-- BEGIN Input for this task --
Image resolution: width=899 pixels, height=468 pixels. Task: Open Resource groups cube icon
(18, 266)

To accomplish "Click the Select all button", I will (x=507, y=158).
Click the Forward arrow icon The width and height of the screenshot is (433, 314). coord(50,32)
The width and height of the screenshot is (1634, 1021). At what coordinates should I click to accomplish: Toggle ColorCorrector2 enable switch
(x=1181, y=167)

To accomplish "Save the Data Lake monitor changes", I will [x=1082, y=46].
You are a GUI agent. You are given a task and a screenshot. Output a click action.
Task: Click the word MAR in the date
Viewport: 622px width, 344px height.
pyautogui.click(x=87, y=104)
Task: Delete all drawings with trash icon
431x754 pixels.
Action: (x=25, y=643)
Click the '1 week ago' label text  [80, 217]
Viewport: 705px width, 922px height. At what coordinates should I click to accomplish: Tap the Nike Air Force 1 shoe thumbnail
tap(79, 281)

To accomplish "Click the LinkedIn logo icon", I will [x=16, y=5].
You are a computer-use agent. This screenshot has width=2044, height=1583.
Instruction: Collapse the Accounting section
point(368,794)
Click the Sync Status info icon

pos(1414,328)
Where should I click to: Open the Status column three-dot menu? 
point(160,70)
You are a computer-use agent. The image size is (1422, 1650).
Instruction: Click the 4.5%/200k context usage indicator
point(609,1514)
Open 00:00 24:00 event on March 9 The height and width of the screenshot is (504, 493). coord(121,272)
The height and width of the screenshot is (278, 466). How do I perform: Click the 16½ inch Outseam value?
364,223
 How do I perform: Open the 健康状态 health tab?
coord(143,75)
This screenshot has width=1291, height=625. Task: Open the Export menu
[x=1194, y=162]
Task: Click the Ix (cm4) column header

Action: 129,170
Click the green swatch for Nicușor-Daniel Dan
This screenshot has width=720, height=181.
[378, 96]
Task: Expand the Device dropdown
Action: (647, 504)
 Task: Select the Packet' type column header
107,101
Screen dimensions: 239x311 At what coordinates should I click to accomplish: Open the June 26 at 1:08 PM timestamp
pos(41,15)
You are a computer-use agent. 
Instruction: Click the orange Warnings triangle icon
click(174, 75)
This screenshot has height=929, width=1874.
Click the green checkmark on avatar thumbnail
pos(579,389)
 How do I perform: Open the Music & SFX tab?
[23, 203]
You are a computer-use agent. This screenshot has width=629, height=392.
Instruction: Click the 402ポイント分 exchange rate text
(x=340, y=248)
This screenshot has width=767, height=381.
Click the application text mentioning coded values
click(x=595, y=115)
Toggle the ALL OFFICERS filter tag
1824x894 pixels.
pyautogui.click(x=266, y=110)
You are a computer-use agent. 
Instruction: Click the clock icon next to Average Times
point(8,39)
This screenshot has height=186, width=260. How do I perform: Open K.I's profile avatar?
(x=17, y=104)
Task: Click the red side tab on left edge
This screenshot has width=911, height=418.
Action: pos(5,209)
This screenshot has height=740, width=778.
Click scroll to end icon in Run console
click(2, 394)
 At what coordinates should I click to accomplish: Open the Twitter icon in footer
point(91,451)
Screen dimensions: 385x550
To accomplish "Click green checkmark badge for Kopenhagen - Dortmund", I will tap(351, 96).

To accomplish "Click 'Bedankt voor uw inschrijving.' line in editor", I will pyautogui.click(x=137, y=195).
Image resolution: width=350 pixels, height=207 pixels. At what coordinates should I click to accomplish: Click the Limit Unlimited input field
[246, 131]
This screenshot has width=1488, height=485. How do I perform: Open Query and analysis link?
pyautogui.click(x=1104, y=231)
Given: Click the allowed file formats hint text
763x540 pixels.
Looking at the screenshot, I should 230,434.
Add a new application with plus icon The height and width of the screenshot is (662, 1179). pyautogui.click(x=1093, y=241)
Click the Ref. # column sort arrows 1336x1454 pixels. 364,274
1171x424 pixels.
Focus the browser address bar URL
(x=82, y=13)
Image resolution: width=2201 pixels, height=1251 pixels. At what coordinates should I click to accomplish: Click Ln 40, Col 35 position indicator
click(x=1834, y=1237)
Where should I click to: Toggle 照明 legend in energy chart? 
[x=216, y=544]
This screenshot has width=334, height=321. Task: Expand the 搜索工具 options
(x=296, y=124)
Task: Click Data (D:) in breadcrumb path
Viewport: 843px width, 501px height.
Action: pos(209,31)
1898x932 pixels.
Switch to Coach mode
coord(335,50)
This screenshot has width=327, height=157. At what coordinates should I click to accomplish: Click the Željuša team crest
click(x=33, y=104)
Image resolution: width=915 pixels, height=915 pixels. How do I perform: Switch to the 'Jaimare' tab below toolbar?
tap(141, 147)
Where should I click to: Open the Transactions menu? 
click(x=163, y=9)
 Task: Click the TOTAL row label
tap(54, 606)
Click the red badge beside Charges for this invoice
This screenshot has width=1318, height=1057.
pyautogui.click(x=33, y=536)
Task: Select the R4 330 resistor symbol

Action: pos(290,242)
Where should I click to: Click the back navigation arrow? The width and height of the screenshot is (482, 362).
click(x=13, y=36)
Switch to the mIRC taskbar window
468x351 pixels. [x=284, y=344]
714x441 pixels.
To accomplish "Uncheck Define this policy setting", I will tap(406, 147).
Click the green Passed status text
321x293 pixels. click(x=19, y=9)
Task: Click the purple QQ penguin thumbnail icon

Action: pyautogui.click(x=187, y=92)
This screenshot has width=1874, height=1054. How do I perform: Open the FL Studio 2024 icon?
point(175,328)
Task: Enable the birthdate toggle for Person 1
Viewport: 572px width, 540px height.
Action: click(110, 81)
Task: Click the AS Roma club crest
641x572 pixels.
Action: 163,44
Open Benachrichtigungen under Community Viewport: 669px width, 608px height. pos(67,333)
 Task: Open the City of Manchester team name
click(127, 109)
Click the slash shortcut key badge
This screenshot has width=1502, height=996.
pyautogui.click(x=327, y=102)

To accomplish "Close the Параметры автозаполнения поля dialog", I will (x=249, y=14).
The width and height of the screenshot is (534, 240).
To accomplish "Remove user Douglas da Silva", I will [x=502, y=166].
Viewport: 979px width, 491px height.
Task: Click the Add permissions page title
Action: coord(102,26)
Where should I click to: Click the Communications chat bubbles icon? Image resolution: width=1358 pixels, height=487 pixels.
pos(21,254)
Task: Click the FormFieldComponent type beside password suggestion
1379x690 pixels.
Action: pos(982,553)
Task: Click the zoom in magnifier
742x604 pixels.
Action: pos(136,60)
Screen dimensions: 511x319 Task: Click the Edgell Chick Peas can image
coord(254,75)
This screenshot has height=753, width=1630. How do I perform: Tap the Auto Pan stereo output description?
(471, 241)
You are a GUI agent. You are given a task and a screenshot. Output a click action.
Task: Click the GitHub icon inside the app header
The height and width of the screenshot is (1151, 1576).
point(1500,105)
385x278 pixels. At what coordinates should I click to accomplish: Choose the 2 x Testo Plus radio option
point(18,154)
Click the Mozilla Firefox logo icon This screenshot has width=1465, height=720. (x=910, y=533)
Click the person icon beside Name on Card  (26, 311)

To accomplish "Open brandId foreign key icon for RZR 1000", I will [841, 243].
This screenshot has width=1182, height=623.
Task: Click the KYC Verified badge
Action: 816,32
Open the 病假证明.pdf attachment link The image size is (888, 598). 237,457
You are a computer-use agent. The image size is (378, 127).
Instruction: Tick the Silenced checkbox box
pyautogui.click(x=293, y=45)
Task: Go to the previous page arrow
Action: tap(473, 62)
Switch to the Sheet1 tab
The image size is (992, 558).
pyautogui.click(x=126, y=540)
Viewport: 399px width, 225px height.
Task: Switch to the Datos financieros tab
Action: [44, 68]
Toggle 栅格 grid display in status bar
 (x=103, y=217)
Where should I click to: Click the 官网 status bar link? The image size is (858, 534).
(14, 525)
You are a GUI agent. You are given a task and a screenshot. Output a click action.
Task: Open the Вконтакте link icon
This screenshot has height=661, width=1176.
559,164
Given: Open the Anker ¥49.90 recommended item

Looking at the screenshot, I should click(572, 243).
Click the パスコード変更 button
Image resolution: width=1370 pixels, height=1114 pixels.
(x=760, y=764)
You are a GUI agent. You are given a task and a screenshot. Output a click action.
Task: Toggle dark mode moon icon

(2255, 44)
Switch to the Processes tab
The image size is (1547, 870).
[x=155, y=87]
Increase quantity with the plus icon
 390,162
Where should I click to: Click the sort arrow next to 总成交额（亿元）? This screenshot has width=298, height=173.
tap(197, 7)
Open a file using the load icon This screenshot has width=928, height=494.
-- END Input for this task --
* Exercise requirements: Return the lines from the one containing "Image resolution: width=915" through the one containing "will (x=249, y=14).", copied exactly and including both end lines.

* Result of this task:
Image resolution: width=915 pixels, height=915 pixels. How do I perform: Switch to the 'Jaimare' tab below toolbar?
tap(141, 147)
Where should I click to: Open the Transactions menu? 
click(x=163, y=9)
 Task: Click the TOTAL row label
tap(54, 606)
Click the red badge beside Charges for this invoice
This screenshot has width=1318, height=1057.
pyautogui.click(x=33, y=536)
Task: Select the R4 330 resistor symbol

Action: pos(290,242)
Where should I click to: Click the back navigation arrow? The width and height of the screenshot is (482, 362).
click(x=13, y=36)
Switch to the mIRC taskbar window
468x351 pixels. [x=284, y=344]
714x441 pixels.
To accomplish "Uncheck Define this policy setting", I will tap(406, 147).
Click the green Passed status text
321x293 pixels. click(x=19, y=9)
Task: Click the purple QQ penguin thumbnail icon

Action: pyautogui.click(x=187, y=92)
This screenshot has width=1874, height=1054. How do I perform: Open the FL Studio 2024 icon?
point(175,328)
Task: Enable the birthdate toggle for Person 1
Viewport: 572px width, 540px height.
Action: click(110, 81)
Task: Click the AS Roma club crest
641x572 pixels.
Action: 163,44
Open Benachrichtigungen under Community Viewport: 669px width, 608px height. pos(67,333)
 Task: Open the City of Manchester team name
click(127, 109)
Click the slash shortcut key badge
This screenshot has width=1502, height=996.
pyautogui.click(x=327, y=102)

To accomplish "Close the Параметры автозаполнения поля dialog", I will (x=249, y=14).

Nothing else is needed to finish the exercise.